1

I would like to define some tasks that can be triggered dependent on messages from a broker (e.g. SQS). These tasks would be able to re-publish messages triggering other tasks.

While this is partially solved solved by libraries like celery/selinon, one extra requirement I have is that I would like to debounce certain expensive tasks.

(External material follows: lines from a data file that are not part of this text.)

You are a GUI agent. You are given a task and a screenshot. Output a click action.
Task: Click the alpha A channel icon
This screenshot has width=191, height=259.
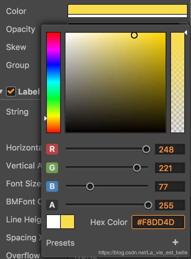(x=52, y=205)
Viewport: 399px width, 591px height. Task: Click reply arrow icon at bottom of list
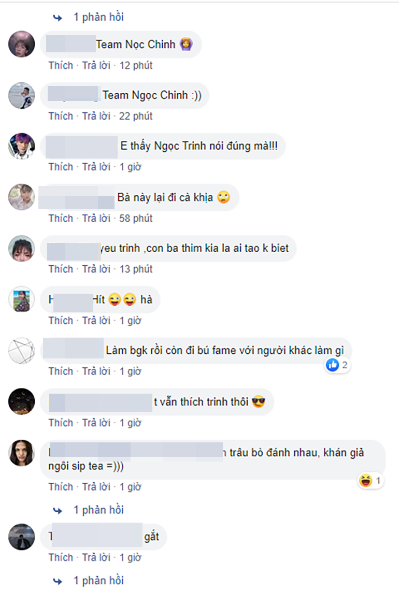(x=58, y=581)
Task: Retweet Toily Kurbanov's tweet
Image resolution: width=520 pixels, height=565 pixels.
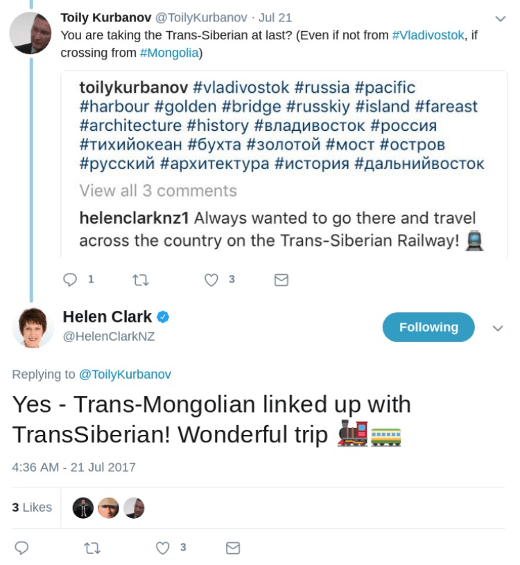Action: click(140, 280)
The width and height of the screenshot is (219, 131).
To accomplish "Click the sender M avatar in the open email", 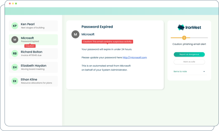I will click(x=75, y=34).
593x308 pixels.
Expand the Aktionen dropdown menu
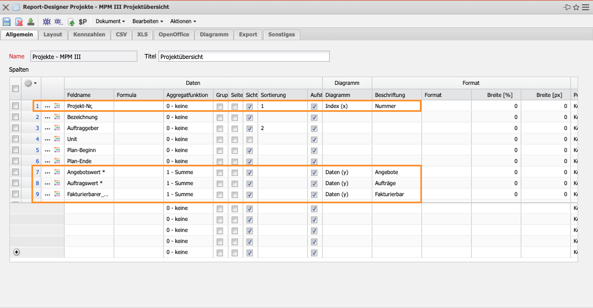point(183,21)
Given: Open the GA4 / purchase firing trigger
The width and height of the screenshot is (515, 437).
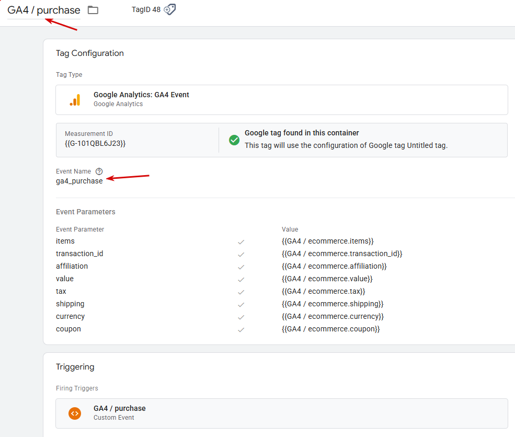Looking at the screenshot, I should [x=120, y=408].
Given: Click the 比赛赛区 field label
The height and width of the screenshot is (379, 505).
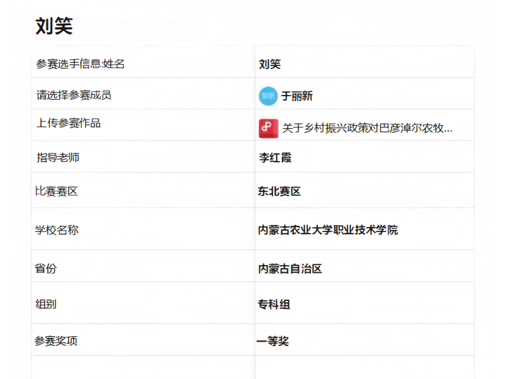Looking at the screenshot, I should click(56, 191).
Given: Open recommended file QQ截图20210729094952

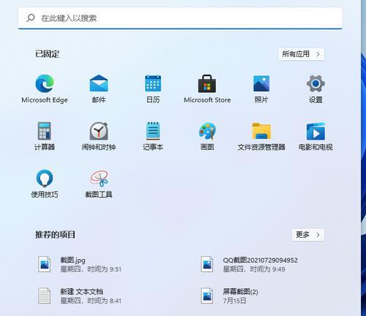Looking at the screenshot, I should [x=249, y=265].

Here is an example of how I would want to define this:

@task(event_type="Task1")
def task1(message: Dict):
  # Queue Task2 to be called
  publish({"type": "Task2"})
  return inexpensive_operation(message)

@task(event_type="Task2")
def task2(message: Dict):
  return inexpensive_operation(message)

@task(event_type="Task3" run_after=["Task1", "Task2"], debounce=1000)
def task3(messages: List[Dict]):
  return expensive(messages)

In the above code, Task3 runs after either Task1 or Task2 has finished. If Task1 and Task2 get called at the same time, rather than Task3 being called potentially three times, I would instead like Task3 to be called once, but be passed the various messages that triggered its run.

Lastly, these tasks may be called on distributed processes potentially requiring some coordinating DB.

I know I could probably implement my own debouncing consumer using a DB with atomic writes, but this feels like a non-trivial problem with many edge cases.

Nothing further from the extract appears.